Aung San Suu Kyi, capo di stato de facto di Myanmar, e altri dirigenti centrali e regionali della Lega nazionale per la democrazia (Nld), il partito che aveva vinto le elezioni dell’8 novembre 2020, sono stati arrestati nelle prime ore del mattino del 1 febbraio. Con loro risultano agli arresti anche attivisti e difensori dei diritti umani nonché leader studenteschi e di partiti su base etnica.
Il generale Min Aung Hlaing, la più alta carica militare, ha annunciato l’imposizione dello stato d’emergenza per la durata di un anno. Internet e le comunicazioni telefoniche risultano bloccati nelle principali città del paese.
Nei giorni precedenti il colpo di stato, alla vigilia della prima seduta del nuovo parlamento, vi erano state forti tensioni tra i dirigenti dell’Nld e i rappresentanti dell’esercito.
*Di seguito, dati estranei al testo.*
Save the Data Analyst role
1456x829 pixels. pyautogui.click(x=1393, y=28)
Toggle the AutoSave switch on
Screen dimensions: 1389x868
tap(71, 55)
Le forze armate e il loro gruppo politico, il Partito dell’unione, della solidarietà e dello sviluppo (Uspd) avevano contestato l’esito delle elezioni, che avevano dato la vittoria ad Aung San Suu Kyi con 396 seggi su 498 in entrambi i rami del parlamento assegnati all’Nld.
“Gli avvenimenti di questa mattina sono estremamente allarmanti. A meno che non vengano incriminate per reati effettivamente previsti dal diritto internazionale, tutte le persone arrestate devono essere rilasciate”, ha dichiarato Ming Yu Hah, vicedirettrice delle campagne di Amnesty International sull’Asia.
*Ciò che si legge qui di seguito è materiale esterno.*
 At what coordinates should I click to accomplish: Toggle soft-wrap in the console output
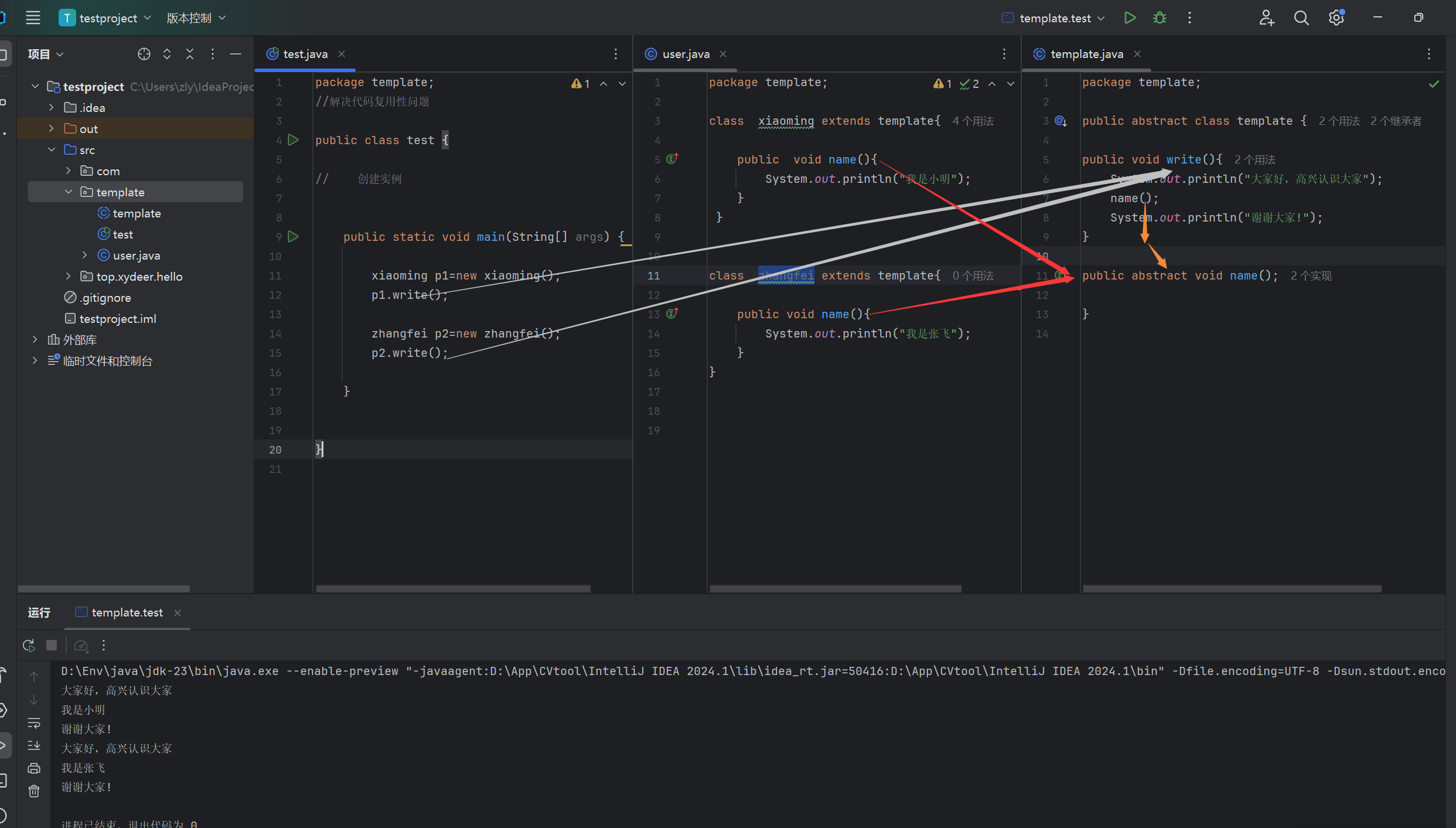(x=34, y=723)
“Le forze armate devono chiarire su quali basi legali siano stati eseguiti gli arresti e devono garantire i diritti di tutte le persone arrestate ad avere contatti con avvocati e familiari, a ricevere cure mediche e a non subire maltrattamenti”, ha proseguito Ming Yu Hah.
“È un momento drammatico per Myanmar e la situazione rischia di peggiorare. I concomitanti arresti di noti esponenti politici e di difensori dei diritti umani indicano che i militari non tollereranno alcun dissenso nei confronti delle loro azioni”, ha sottolineato Ming Yu Hah.
“Nei precedenti colpi di stato militari ci sono state violenze su larga scala ed esecuzioni extragiudiziali. Sollecitiamo le forze armate a rispettare il diritto internazionale dei diritti umani e il diritto internazionale umanitario”, ha aggiunto Min Yu Hah.
“La notizia di un blackout sulle telecomunicazioni rappresenta un’ulteriore minaccia per la popolazione, soprattutto nell’attuale fase pandemica e di conflitto armato interno in varie zone del paese. È fondamentale che la rete telefonica e la connessione Internet siano ripristinate al più presto”, ha concluso Min Yu Hah.